The fees will go up and those who can't afford them will be converted into serfs or indentured labourers. Finally the CSA (Confederate States of America) will arise again with the newly recruited serfs growing cotton on those 20 acres.

Comment Re:seperate mobile GPU's is declining market (Score 1) 83

I would imagine Nvidia are very uncomfortable with the way their market has been contracting over the last couple of years.

At some point enough x86/x64 patents will expire that Nvidia will be able license the remaining ones and so an x64 chip of their own.

Or alternatively they could sell Arm+GPU SOCs instead - arguably Arm+GPU is a better bet than x64+GPU because the sales of phones and tablets will exceed the sales of x64 PCs. Of course the margins are likely to be thinner because there's a lot of competition in the Arm SOC market - Apple and Samsung have their own in house designs and outside that it looks like Qualcomm have most of the rest of the market.

Still it's not like AMD is doing very well competing with Intel. And the reason Qualcomm do so well is because they design their own Arm microarchitectures - Scorpion and Krait were both designed in house and were higher performance than the best Arm designed microarchitecture. So I guess NVidia could be aimed to compete with Qualcomm since Denver is in house too.

Actually Apple A6 and A7 chips are like this too. Apple have an Arm license but the chips are designed in house. So it seems like of the Arm SOCs that actually sell well only Samsung is using Arm's designs and only in some markets

E.g.

http://en.wikipedia.org/wiki/S...

Galaxy S4 models use of one of two processors, depending on the region and network compatibility. The S4 version for North America, most of Europe, parts of Asia, and other countries contains Qualcomm's Snapdragon 600 system-on-chip, containing a quad-core 1.9 GHz Krait 300 CPU and an Adreno 320 GPU. The chip also contains a modem which supports LTE. Other models include Samsung's Exynos 5 Octa system-on-chip with a heterogeneous CPU. The octa-core CPU comprises a 1.6 GHz quad-core Cortex-A15 cluster and a 1.2 GHz quad-core Cortex-A7 cluster. The chip can dynamically switch between the two clusters of cores based on CPU usage; the chip switches to the A15 cores when more processing power is needed, and stays on the A7 cores to conserve energy on lighter loads

So there are two versions. A Qualcomm Snapdragon one for the US and Europe and an Exynos one for Asia. The Exynos one uses Cortex-A15 and Cortex-A7 in a BIG.little configuration.

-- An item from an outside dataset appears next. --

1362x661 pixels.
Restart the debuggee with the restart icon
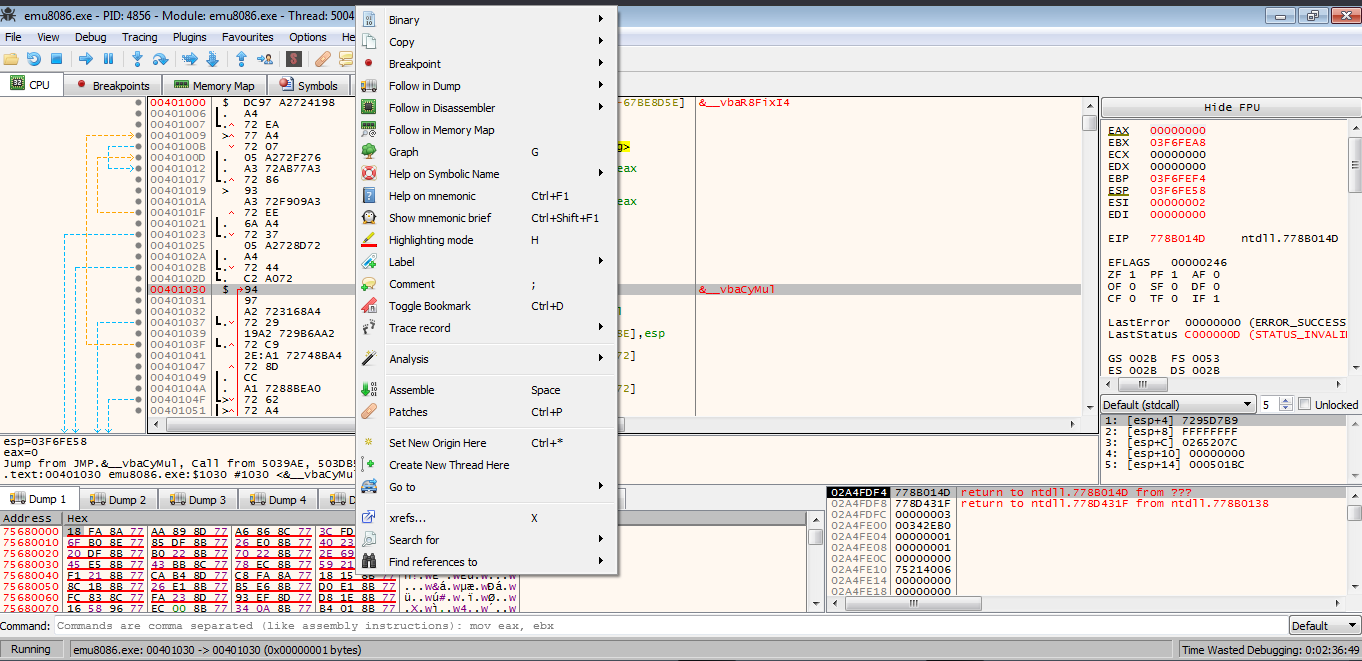click(x=34, y=59)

Unfortunately they fucked up the big.LITTLE configuration

http://www.anandtech.com/show/...

The Exynos 5410 saw limited use, appearing in some international versions of the Galaxy S 4 and nothing else. Part of the problem with the design was a broken implementation of the CCI-400 coherent bus interface that connect the two CPU islands to the rest of the SoC. In the case of the 5410, the bus was functional but coherency was broken and manually disabled on the Galaxy S 4. The implications are serious from a power consumption (and performance) standpoint. With all caches being flushed out to main memory upon a switch between CPU islands. Neither ARM nor Samsung LSI will talk about the bug publicly, and Samsung didn't fess up to the problem at first either - leaving end users to discover it on their own.

You can see the results here

http://www.gsmarena.com/samsun...

The Qualcomm one has much better talk time - almost twice as much.

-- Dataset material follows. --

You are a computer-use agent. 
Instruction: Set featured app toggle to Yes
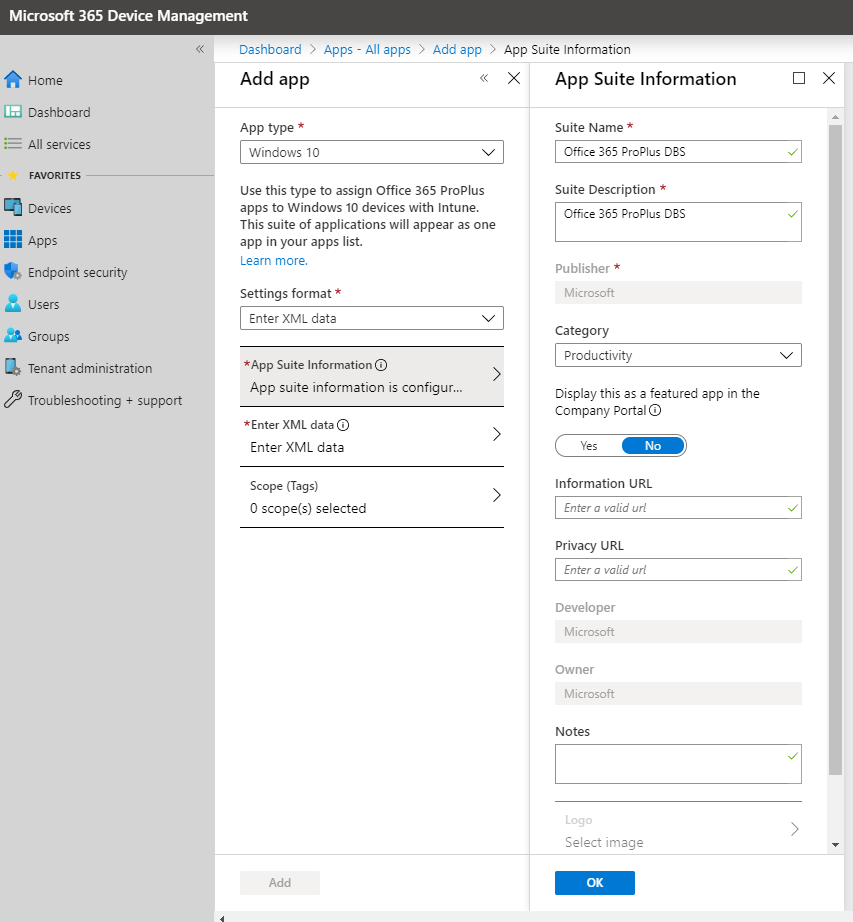589,446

You have to wonder what the hell has happened to Arm to be honest. It seems like Apple (A6, A7) and Qualcomm (Scorpion, Krait) do a much better job at Arm core design than Arm/Samsung.

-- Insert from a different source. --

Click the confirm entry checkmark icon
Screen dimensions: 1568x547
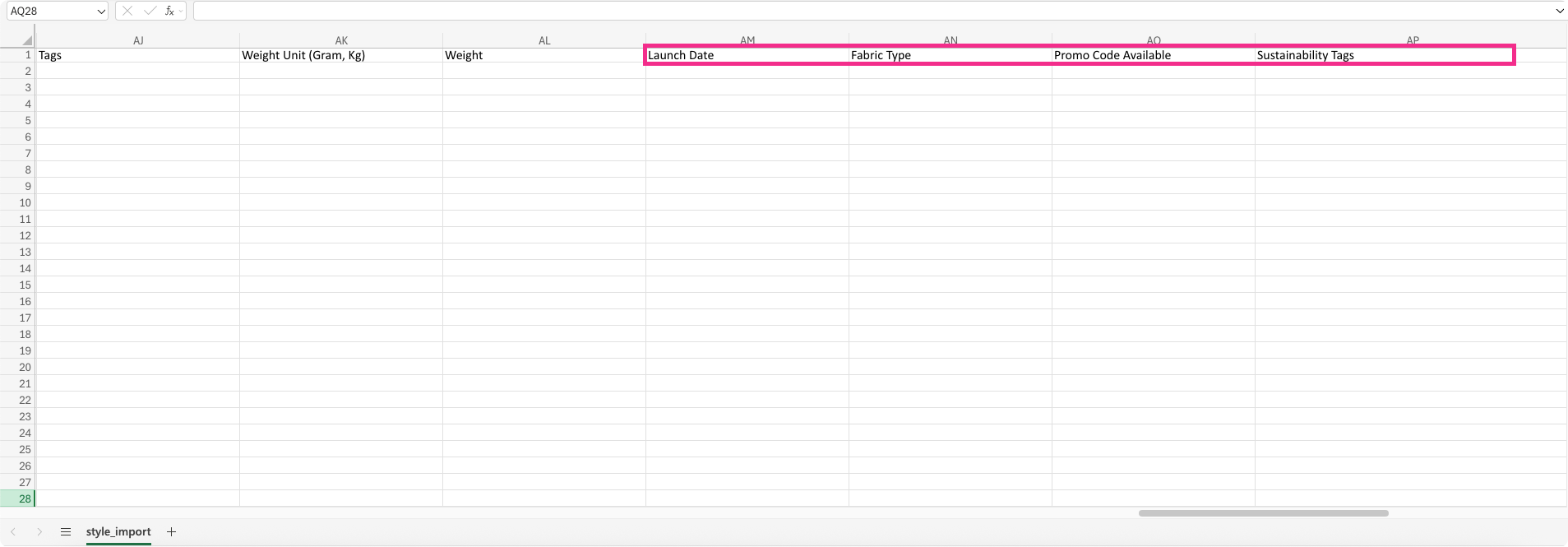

It'll be interesting to see battery life tests on the Snapdragon 801 and Exynos 5422 versions of the S5 to see if Samsung have got big.LITTLE working like it is supposed to. Actually I wonder whether big.LITTLE is even necessary - it seems like it would be much easier to just have the big core and scale the CPU frequency. The S5's CPUs are 2.5 GHz quad-core for the Snapdragon variant 2.1 GHz quad-core Cortex-A15 and 1.5 GHz quad-core Cortex-A7 for the Exynos variant.

That's quite a step up from the S4 so you could probably run them at a much lower clock frequency most of the time. I guess the problem is that a Cortex-A15 uses more juice when run at a low speed than an Krait and big.LITTLE (aka 'use an A7 instead when performance isn't critical') was a sort of band aid for this.